Gross coral scrape update: inflamation down about 35%, madly itchy in unlined wool trousers and surface area about 1 1/2 inches across. The world needs to know these things.
In other news, I've fallen off the wagon. Last weekend, while in the throes of the sort of giddy ecstasy that can only accompany an all-to-rare visit to my favorite bookshop, I bought another vampire book. Well actually, a few of them. I am weak. I am also an idiot. Why do I do this to myself?
Normal people would think, "No. That's it. I have vowed no more angsty wounded creatures of the night and their terminally drippy soulmates. Enough fang jokes. Enough use of the word "feeding" in any context except those which involve fresh hay and domesticated animals. Or maybe situations supervised by animal nutritionists in zoos at a pinch. But no more of this cod-gothic twaddle that makes me feel vaguely bilious. All that black leather will probably give me sweat rash. Sunshine is good. Daylight is your friend. Now settle down and glom a few nice historicals set in ancient Rome."
And I tried, I really did. But on Saturday afternoon, my pathetic excuse for a subconscious signed a pact of mutual alliance with the billions of polyps in my kneecap, took advantage of my weakened, jet-lagged state and decided to work its wicked wiles on my pocketbook. Legless and brainless, that's the goal.
"Ooohh, shiny orange cover in reasonable taste. And hey, it's okay if there are werewolves too, like in this one. Besides, lookee, this is the one that looks as if it may turn things on their head. It had good reviews. I think SmartBitches liked it. Oh, and in this one, it's not as if she's a vampire hunter. I mean, she hunts bad creatures of the night with fangs that drink blood. But they're not vampires. So that's okay. And hey, this is a book by she-who-usually-writes-about-vampires, but it looks as if this one doesn't have any of them in it at all. Must. Add. To. Pile."
Then I had to lug them back here. Only to discover that the one that isn't remotely about vampires and the one that isn't-about-creatures-called-vampires-this-time-but-they're-probably-lurking-somewhere-close-by both contain stupid mistakes about something I'm familiar with.
Polishes halo. Shows restraint.
Oh soddit. It's stupid scuba stuff.
Bites through restraints with vampire-sharp teeth
Normally if I'm enjoying a book, I tend to gloss over minor niggles. After all I'm no expert anything. There could be exceptions or variations. I might have remembered wrongly. But in the here and now of the splish-splash subaqua fun that is scuba diving, I've just finished a refresher course and buddied a novice, so all the safety stuff and basics are swirling around in my head. When clashed with a fly-by-night mistake or three, they turn me into one of those angry know-all nit-picking pedants who writes letters to newspapers in posh ink that start, "Dear Sir. Imagine my mortification and appalled intellect upon reading in line twenty-seven, page one hundred and seventy-six of the newly-published novel, "BlahBlahBlah"…" Aarrrgghh. Aarrggh. Aaarrgggh.
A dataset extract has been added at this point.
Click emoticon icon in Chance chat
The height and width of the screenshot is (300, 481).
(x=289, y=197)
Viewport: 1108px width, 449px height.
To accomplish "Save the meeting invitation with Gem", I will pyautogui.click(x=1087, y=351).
So I need to get a couple of things off my chest somewhere reasonably safe, where hopefully no one will ever know of my shame, or consider me a total nut job since they've given up reading this post around paragraph two due to the incomparable grossness of my knee scab.
First of all, aarrrggghhhandsignalsaaaarrggghh pleeaaase not thumbs-up for "ok" pleeeaasse. Just get one of those cards, or look it up. Pleeeaaasseee. Secondly it's air, dammit, AIR in the tanks. NEVER OXYGEN (okay, maybe for some shallow decompression stops but they were going DOWN heheh).
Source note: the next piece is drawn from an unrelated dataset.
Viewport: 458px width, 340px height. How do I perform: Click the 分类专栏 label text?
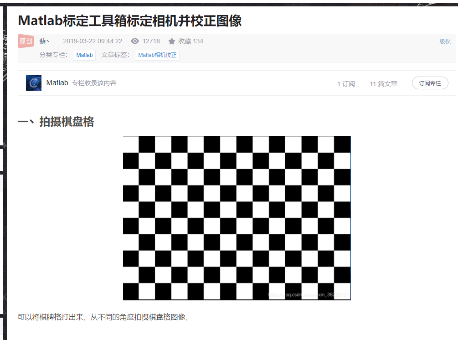(x=52, y=54)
You thought that was bad? Incoming pedant alert
Oxygen gets toxic at depth. Even the 21% in normal air is bad for you if you go deep enough (instead people use kinds of funky stuff like trimix that I've never tried, because it's also cold down there, and I'm a wimpy-arse diver with nerves of jelly who likes being warm and looking at pretty fish). Oxygen toxicity makes you nauseous. It makes you twitch. It makes you spit out your regulator. Its effects can very easily kill you. It's a very very bad thing.
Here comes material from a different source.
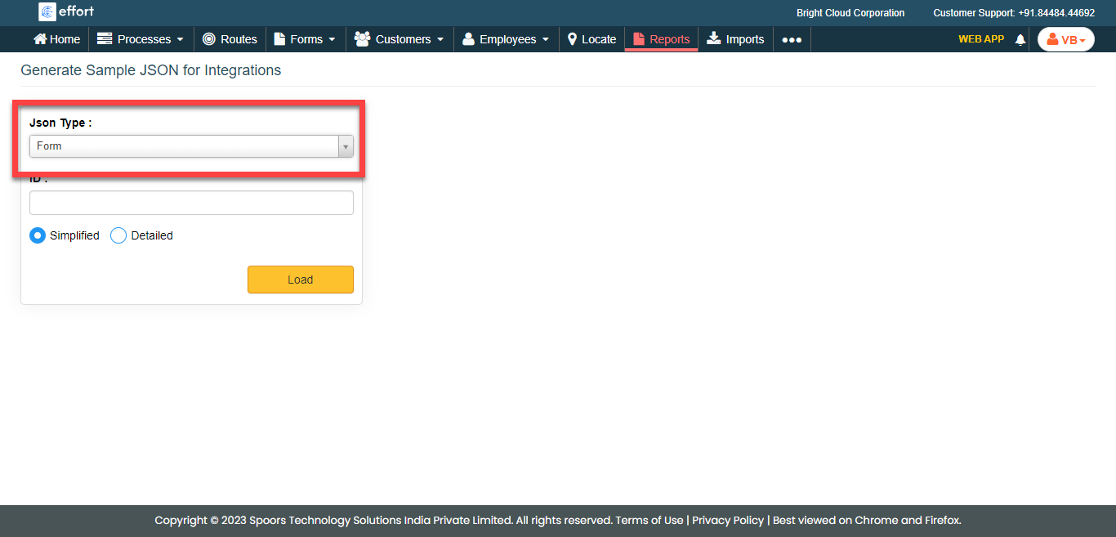Open Imports download icon
This screenshot has width=1116, height=537.
click(714, 38)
But in this book, h/h filled up their tanks with *shudder* oxygen, leapt blithely into the water (without checking their spare regulators, sigh) and immediately plunged to their horrible convulsive watery deaths. Maybe. That's when I stopped reading.
3 comments:
Golly. Hope the polyps have retreated in the face of peroxide & you've found some decent fiction without vampires or uninformed scuba divers. LOL ;)
I took SCUBA ever so many years ago, and I have to say that I've stumbled across the pressurized oxygen in the tanks thing before.
Sorry about the reading rage...
Hi bookwormom, thanks very much for the kind wishes. Polyps still very much present but I think I'm winning the war.
And hi suisan - I think I'm over the reading rage now, thank heavens. Normally I'm way better about such things, and just think, "Eh, that's dumb." Bad timing, I guess.